PROBLEM TO WORK ON ->
Pull out every line in the rows below that contains the word "This". Case counts.

RECORDS SHOWN ->
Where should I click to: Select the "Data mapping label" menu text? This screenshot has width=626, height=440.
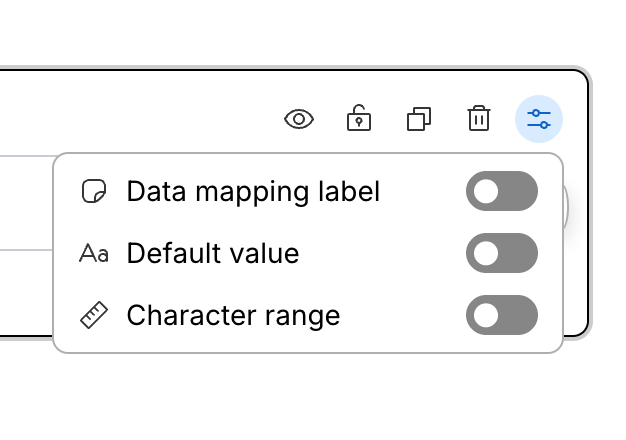tap(253, 192)
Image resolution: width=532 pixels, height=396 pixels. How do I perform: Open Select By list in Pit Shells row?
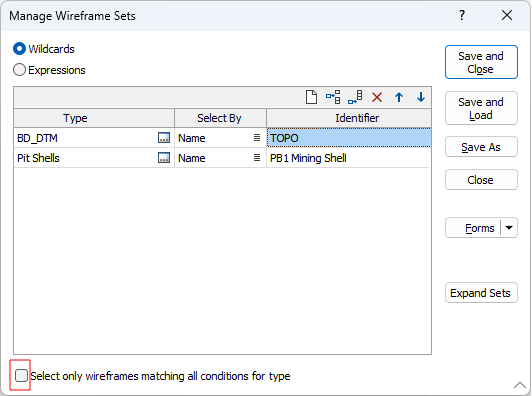click(257, 158)

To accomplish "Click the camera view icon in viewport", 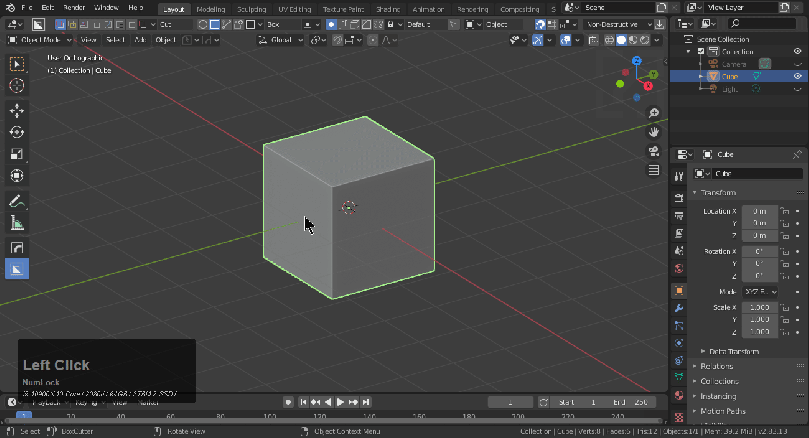I will tap(654, 152).
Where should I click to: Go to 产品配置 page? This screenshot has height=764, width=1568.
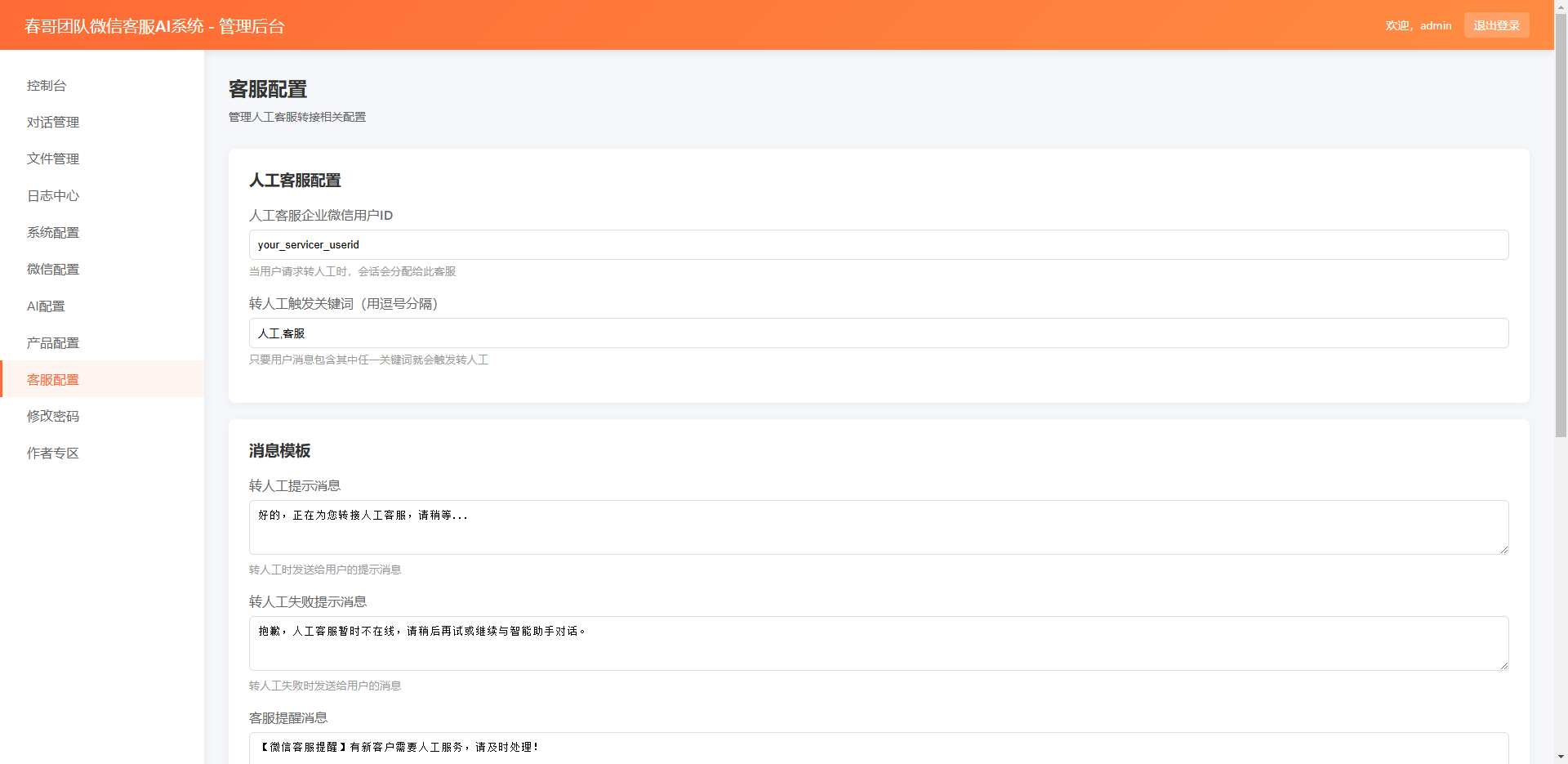(x=53, y=343)
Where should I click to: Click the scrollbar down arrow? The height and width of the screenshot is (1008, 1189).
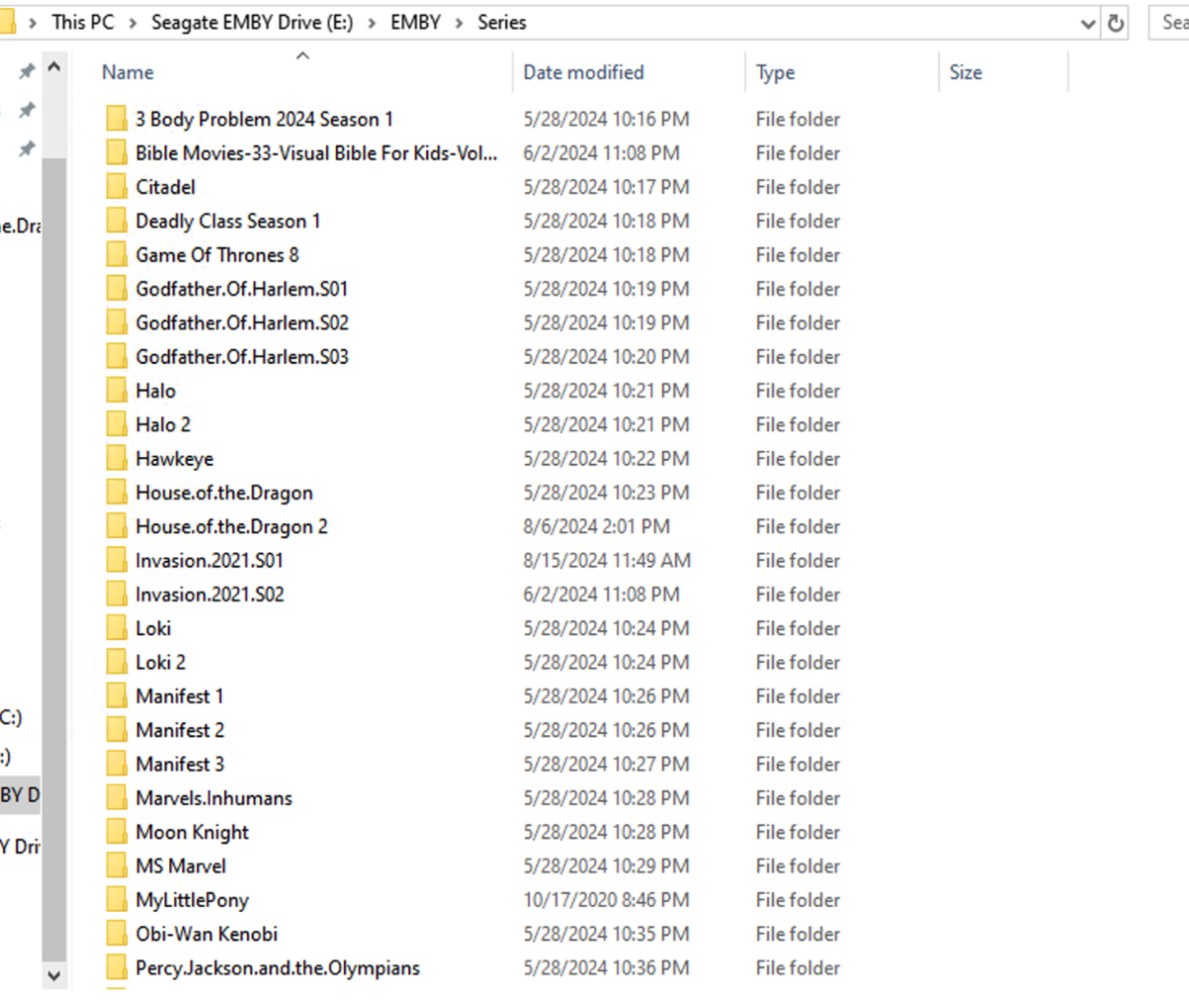pyautogui.click(x=54, y=975)
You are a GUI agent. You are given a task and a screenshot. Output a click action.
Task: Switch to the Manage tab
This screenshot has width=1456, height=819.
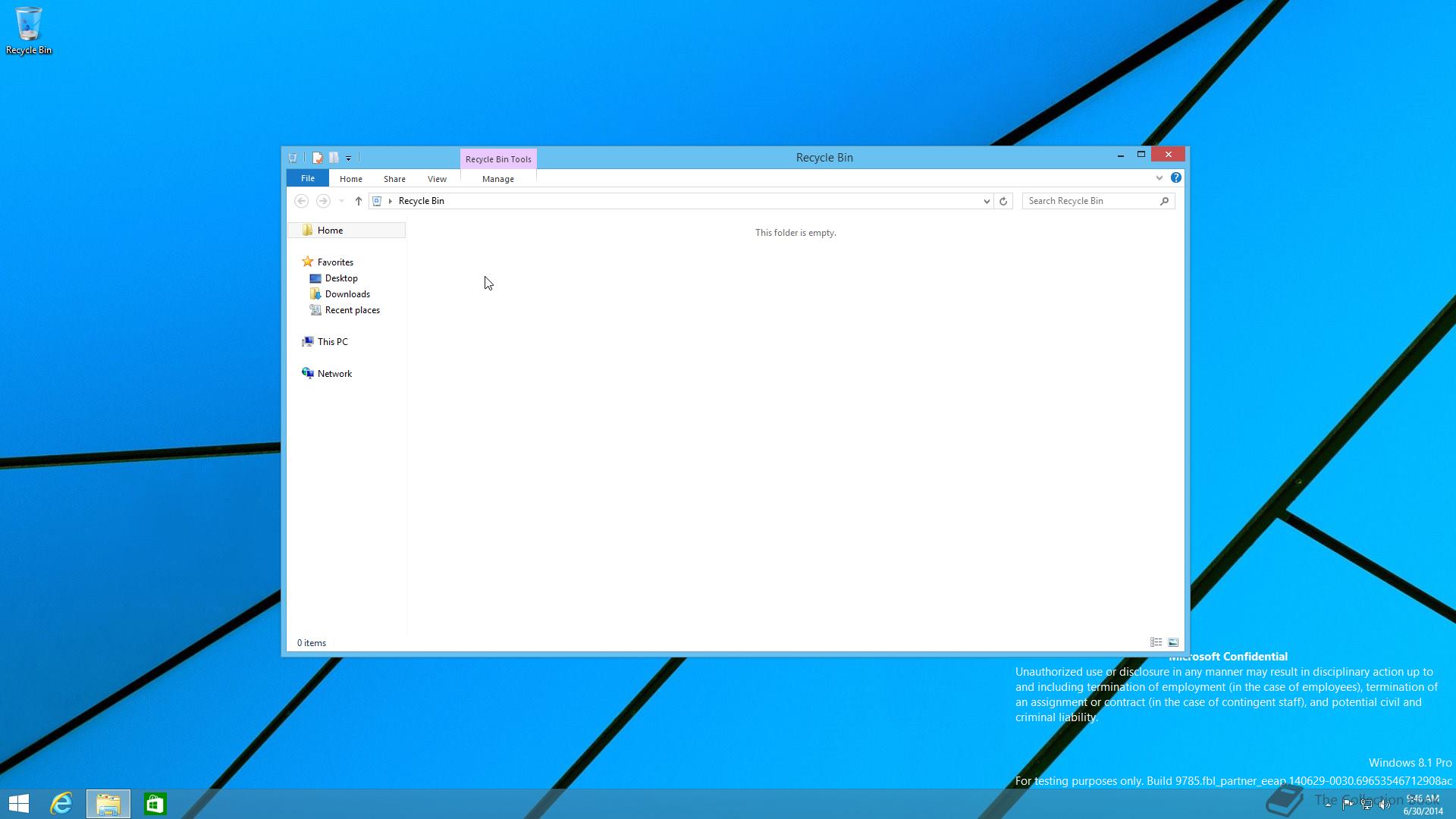click(497, 179)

CORRECT RESPONSE ->
Where should I click to: Select the "Data mapping label" menu text? This screenshot has width=626, height=440.
Where should I click to: Go to 产品配置 page? This screenshot has height=764, width=1568.
This screenshot has width=1456, height=819.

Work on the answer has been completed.